AIM OF THE EXERCISE: Below are the records; extract from them the line containing "Where should I" to the line containing "Task: Toggle the Memory switch off", both lines included, exactly and with no pictures.

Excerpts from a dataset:

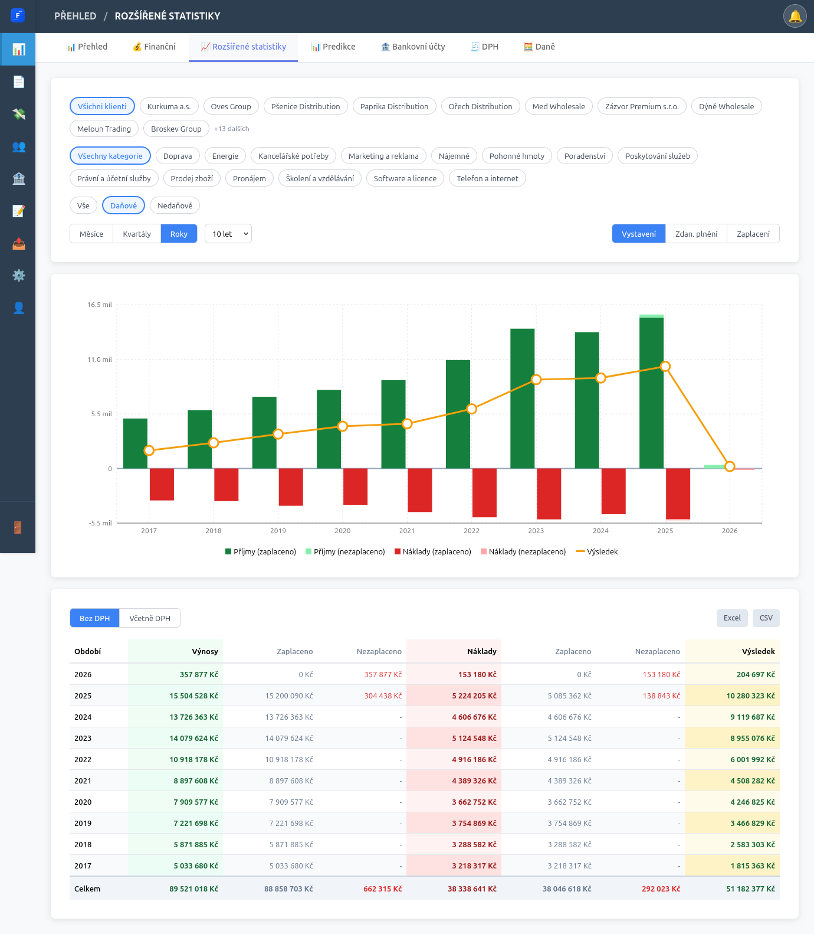Switch period grouping to Kvartály
814x934 pixels.
point(137,234)
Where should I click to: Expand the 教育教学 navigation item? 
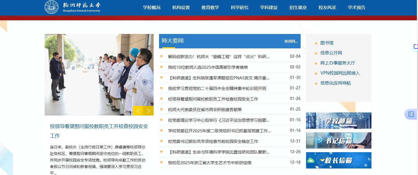pyautogui.click(x=210, y=8)
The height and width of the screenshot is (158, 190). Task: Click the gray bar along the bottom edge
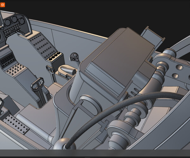(95, 153)
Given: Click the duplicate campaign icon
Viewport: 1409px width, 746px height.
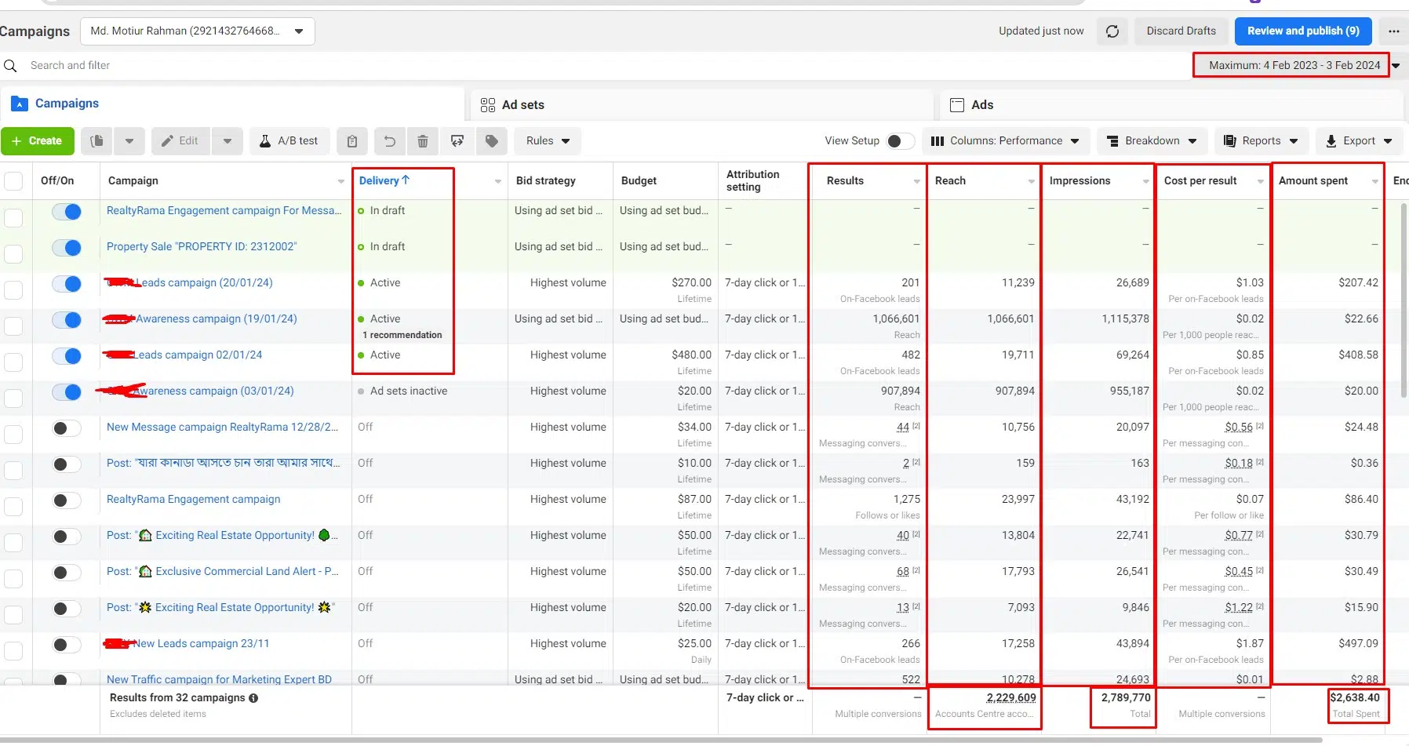Looking at the screenshot, I should click(96, 141).
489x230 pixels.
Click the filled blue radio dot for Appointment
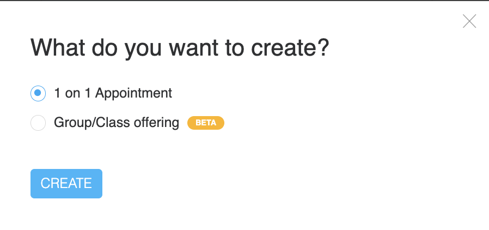pos(38,93)
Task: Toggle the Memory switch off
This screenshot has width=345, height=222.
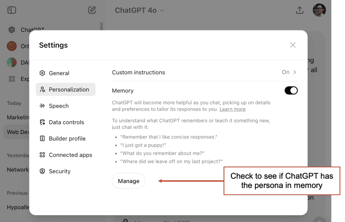Action: click(x=291, y=91)
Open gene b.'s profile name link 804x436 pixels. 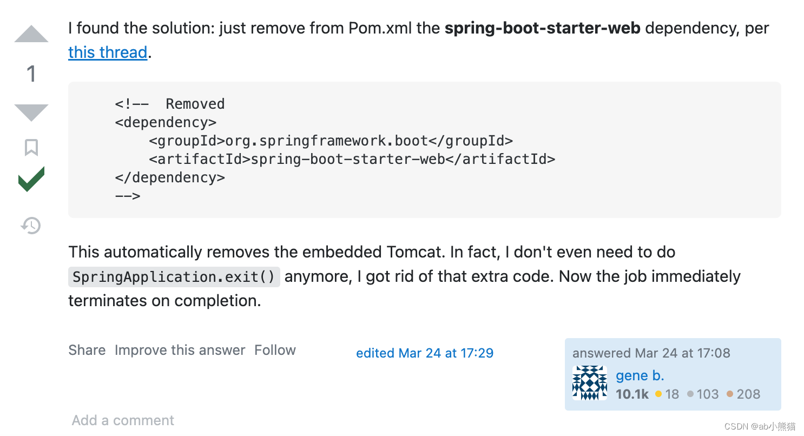click(640, 375)
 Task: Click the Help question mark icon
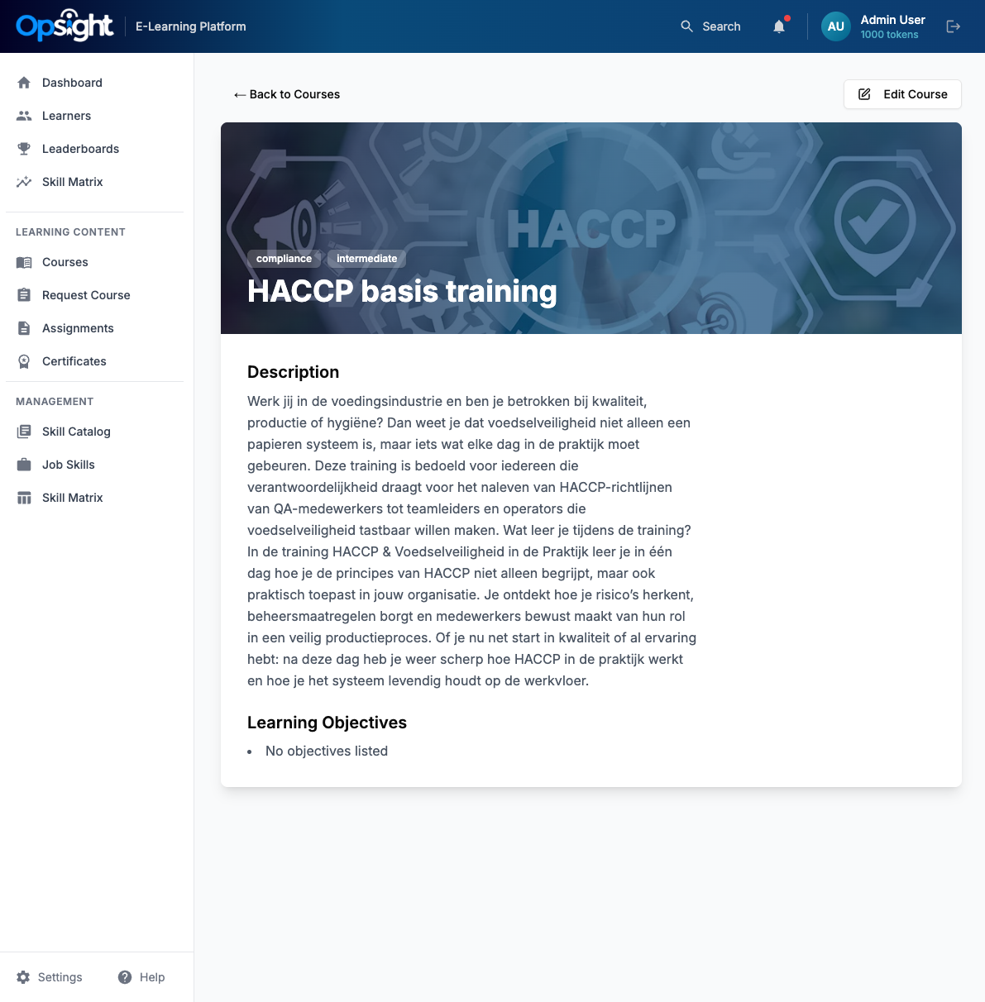(125, 977)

RESULT OF THIS TASK:
Where should I click to: Expand the 教育教学 navigation item? 
pyautogui.click(x=210, y=8)
The height and width of the screenshot is (158, 190). Task: Click the gray bar along the bottom edge
(95, 153)
Given: Click the duplicate campaign icon
Viewport: 1409px width, 746px height.
Looking at the screenshot, I should click(96, 141).
489x230 pixels.
Click the filled blue radio dot for Appointment
pos(38,93)
Task: Toggle the Memory switch off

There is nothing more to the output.